Mosteiro de Lorvão acolhe, a 28 de dezembro, um encontro que celebra as tradições musicais do ciclo natalício e destaca o papel histórico do Grupo Etnográfico de Lorvão na preservação e projeção da cultura popular do concelho, da região e do país.

Foto de José Carlos Silva Pereira

No próximo dia 28 de dezembro, pelas 15h30, o historico Mosteiro de Santa Maria de Lorvão será o cenário da 24.ª edição do Encontro de Cantares do Ciclo Natalício — uma iniciativa assente numa tradição ancestral de fé, música e comunidade.

Património vivo e memória coletiva

O Encontro, organizado pelo Grupo Etnográfico de Lorvão, retoma uma tradição venerável: os “cantares ao Menino”, entoados nas novenas ao Menino Jesus, na véspera do Natal, com a comunidade a reunir-se junto do altar no Mosteiro. 
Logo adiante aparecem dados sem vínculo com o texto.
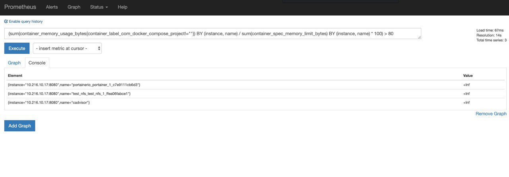Viewport: 509px width, 177px height.
Task: Click inside the PromQL expression field
Action: [x=213, y=34]
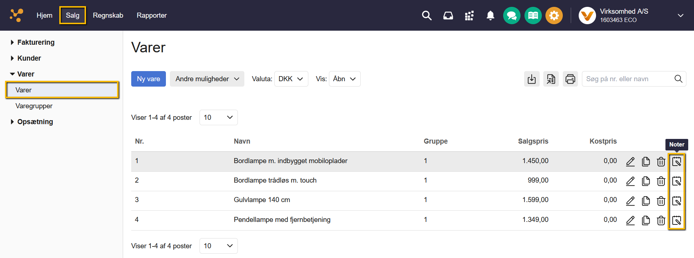Expand the Andre muligheder dropdown
Image resolution: width=694 pixels, height=258 pixels.
point(207,79)
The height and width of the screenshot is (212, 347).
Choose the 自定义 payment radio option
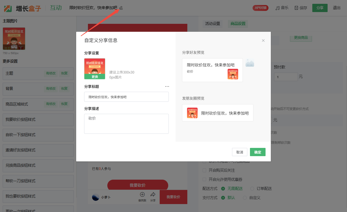click(x=245, y=198)
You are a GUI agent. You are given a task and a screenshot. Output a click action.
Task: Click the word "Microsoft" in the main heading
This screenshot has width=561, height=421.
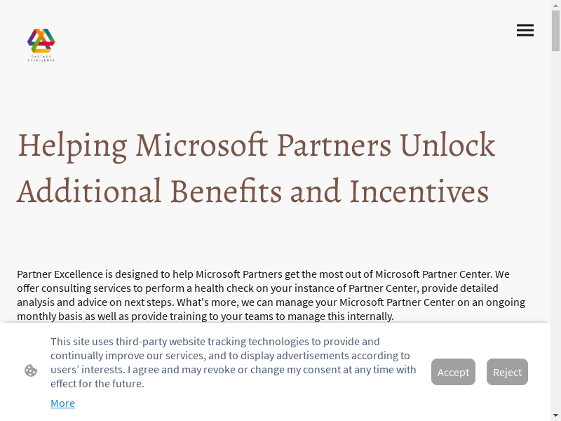point(202,145)
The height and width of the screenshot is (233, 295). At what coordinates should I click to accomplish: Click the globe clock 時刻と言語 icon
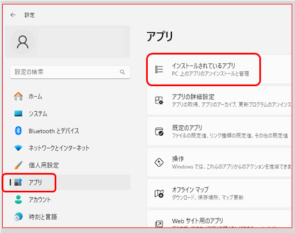coord(18,217)
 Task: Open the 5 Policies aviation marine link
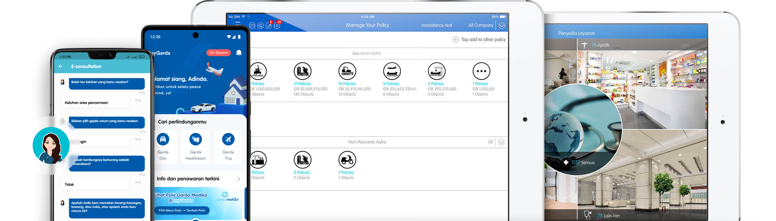[x=391, y=84]
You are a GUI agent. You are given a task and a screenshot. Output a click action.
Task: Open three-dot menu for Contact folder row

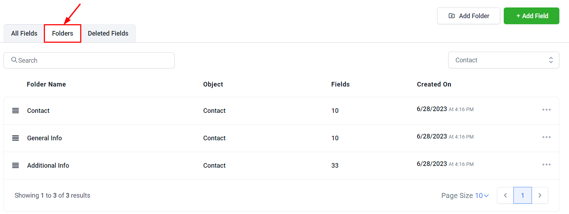pyautogui.click(x=546, y=110)
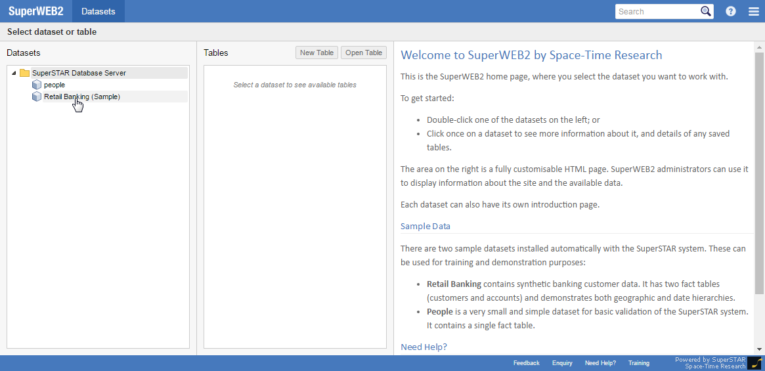765x371 pixels.
Task: Open the Feedback link in footer
Action: pyautogui.click(x=526, y=363)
Segundo registo antigo publicado neste Jornal, “logo que começava Dezembro, ouviam-se nas ruas as pessoas … a cantar os cânticos ao Menino, fazendo lembrar que o natal vinha perto”.
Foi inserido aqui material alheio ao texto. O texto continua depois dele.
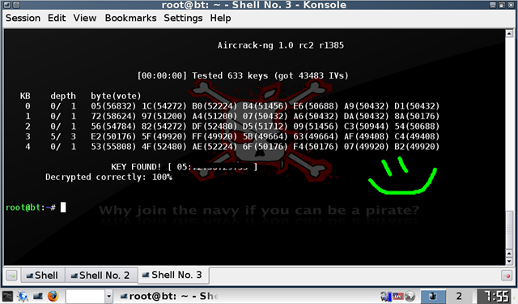Click the new session icon beside Shell tab

coord(11,275)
Com o passar dos anos, essas práticas comunitárias transformaram-se em encontros organizados, onde múltiplos grupos interpretam repertórios tradicionais, preservando não apenas as melodias e letras, mas todo um conjunto de rituais, costumes e cariz social.

O papel do Grupo Etnográfico de Lorvão

Fundado em 1979, o Grupo Etnográfico de Lorvão tem-se dedicado à recolha, preservação e divulgação dos usos, costumes, cantares, danças e trajes tradicionais da freguesia de Lorvão e arredores.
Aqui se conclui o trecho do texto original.